Y justo ahí cortaron para publicidad.


- ¿Y por qué coño me cuentas todo esto, Verónica? - preguntó Killian, el mal hablado clurichaun. Se sirvió otra cerveza y me miró sentado en un taburete de su propio bar.

- Nos libramos del gurú y liberamos a su madre, pero sin querer azuzamos a alguien a quien no deberíamos haber molestado. La doctora Inés, desde entonces, ha duplicado sus esfuerzos en intentar demostrar que hay hechos inexplicables viviendo entre nosotros.

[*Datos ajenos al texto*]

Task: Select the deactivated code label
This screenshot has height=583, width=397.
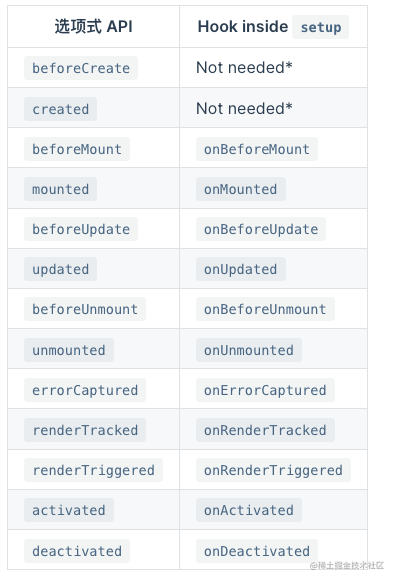Action: (x=77, y=551)
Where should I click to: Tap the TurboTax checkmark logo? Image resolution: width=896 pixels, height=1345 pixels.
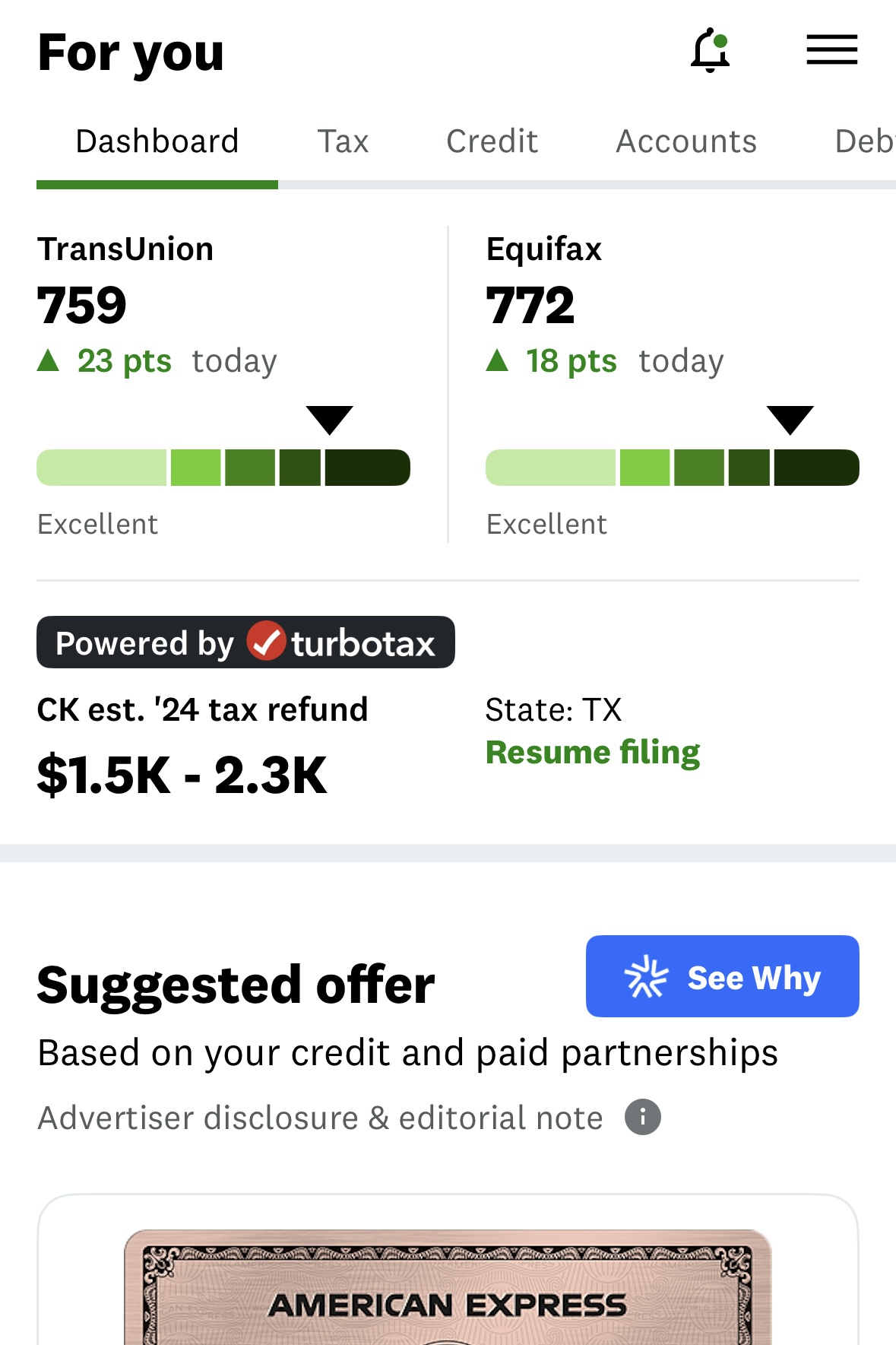[x=266, y=641]
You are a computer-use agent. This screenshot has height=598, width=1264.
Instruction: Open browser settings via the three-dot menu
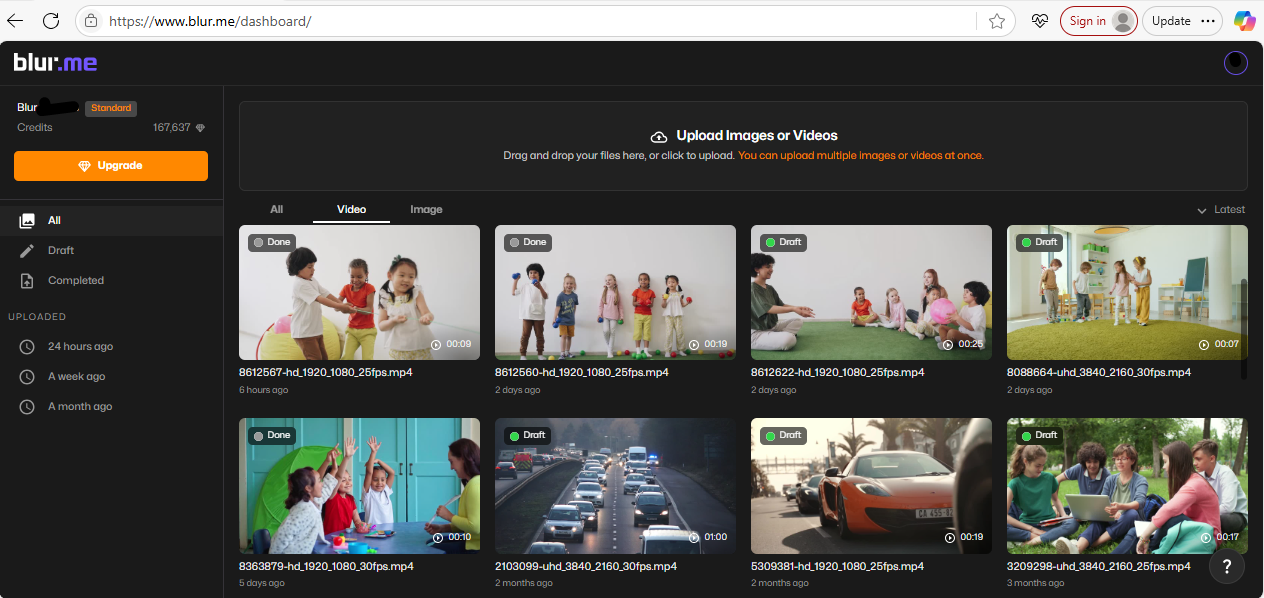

- ¿Y qué cojones me importa? - me preguntó uno de esos hechos inexplicables mientras bebía su cerveza más rápido de lo que tardaría en derramarla en el suelo.

- Pues por que ha entrado en tu bar, ha pasado al lado de un demonio y se ha sentado en la mesa de al lado de los licántropos que están viendo el partido.

- Bueno ¿te crees que ibas a ser la única humana bajita, con gafas, cabezota y molesta que dejamos entrar en este sitio? - rezongó el duende. Me quejé con un ruido. Yo no era tan bajita. - Si tanto te preocupa, acércate a ver qué quiere.

Murmuré alguno de los insultos que había aprendido después de tantos años conociendo a Killian. Caminé hacia su mesa y me senté frente a ella con mala cara. No fingió sorpresa, me recibió con una sonrisa. Me esperaba.

- ¿Qué haces aquí? - le espeté.

Me miró, con una sonrisa esperanzada, mirando alrededor. Era incapaz de ver las verdaderas formas de las criaturas que se escondían tras las ilusiones del bar. Aún así parecía sentirlas, parecía notar su existencia, confirmando lo que tanto tiempo había sospechado.

- Hola, Verónica. O Parabellum. O como prefieras... - me sonrió. - Tengo tantas preguntas que hacerte...

La mujer bajita, testaruda y de gafas gruesas había entrado en el Rainbow's Arse a hacer preguntas. Ni siquiera se percataba de lo molesta que resultaba su presencia.

Había que ser muy necia para no darse cuenta.